Gratitude for emotional pain is much fuzzier though.

Pain is a universal experience for the most part, something we can all understand.

It helps connect us to other humans if we let it, and even gives us a sense of resonance with all life in some way. It is why we have empathy and understanding for suffering we may not even have a reference point for, and why we seek to move toward and help others.

Physical pain is a warning light, our body telling us something is wrong and that it needs care.

The pain of your hand on a hot stove is better than a life-endangering injury, and breaking your arm doing daredevil stunts causes enough pain that you are less likely to lose your whole life on something even more foolish. There are people who do not feel pain, and many do not make it out of childhood due to the lack of lessons that pain teaches. Pain is there to keep us alive, to help us learn how to navigate through this world. A child crying with a busted nose is also a child learning about running through the house with a bucket on their head.

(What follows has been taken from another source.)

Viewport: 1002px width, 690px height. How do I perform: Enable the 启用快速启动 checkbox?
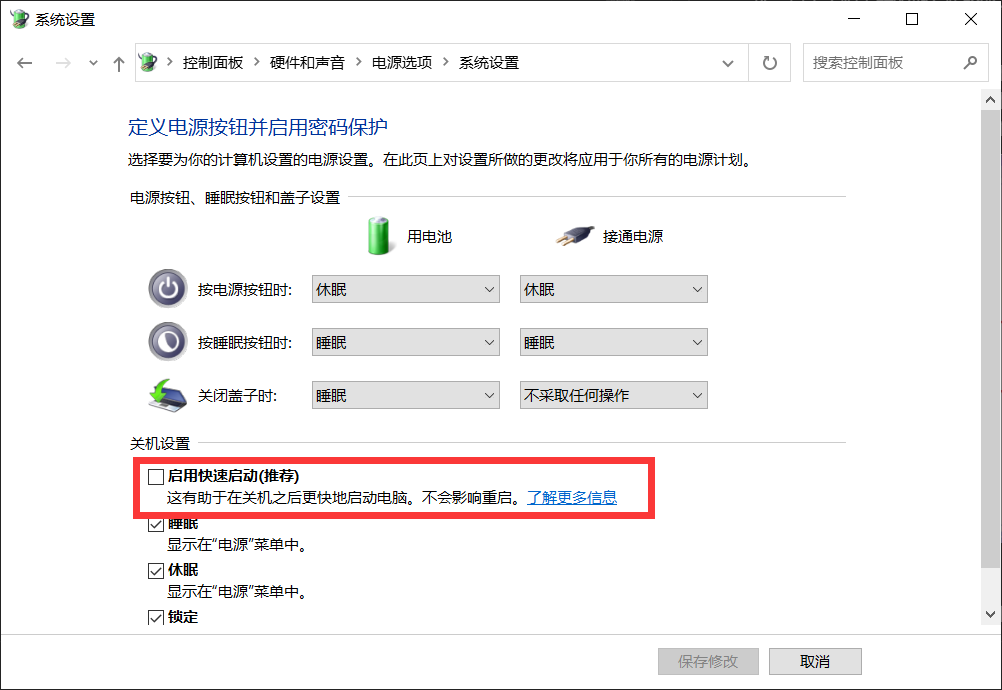pyautogui.click(x=156, y=477)
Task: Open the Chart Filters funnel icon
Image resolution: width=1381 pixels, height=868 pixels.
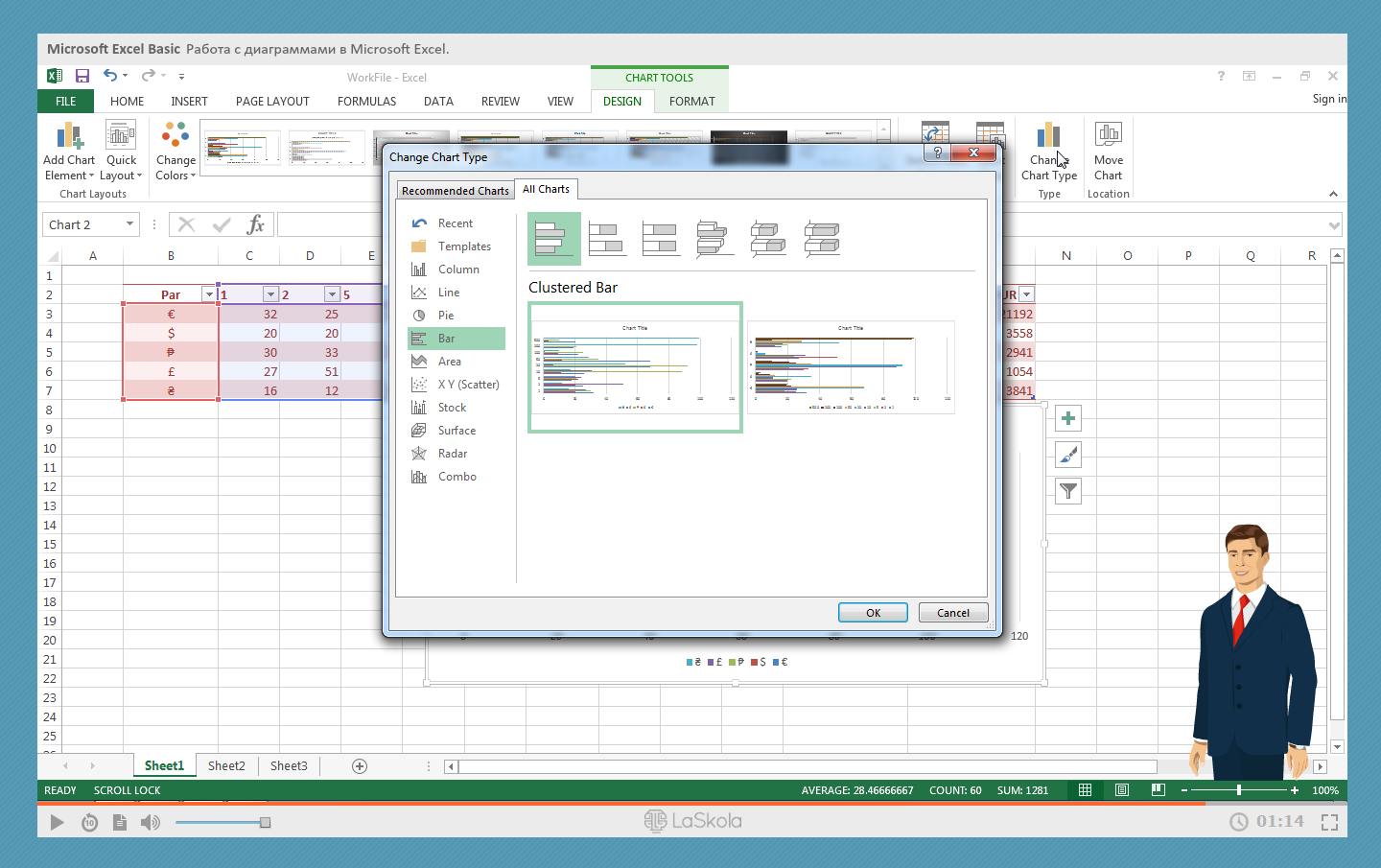Action: tap(1067, 491)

But what about pain that cannot be fixed, chronic pain that is not serving the function of warning or teaching  us?

There is good here too, as it provides us an opportunity to lean into something unpleasant, to sit with things not being as we would prefer them to be. There can be a deep peace in accepting our experience as it is, in realizing that we are more than the experience of our body and thoughts.

It’s not always easy, but it’s there.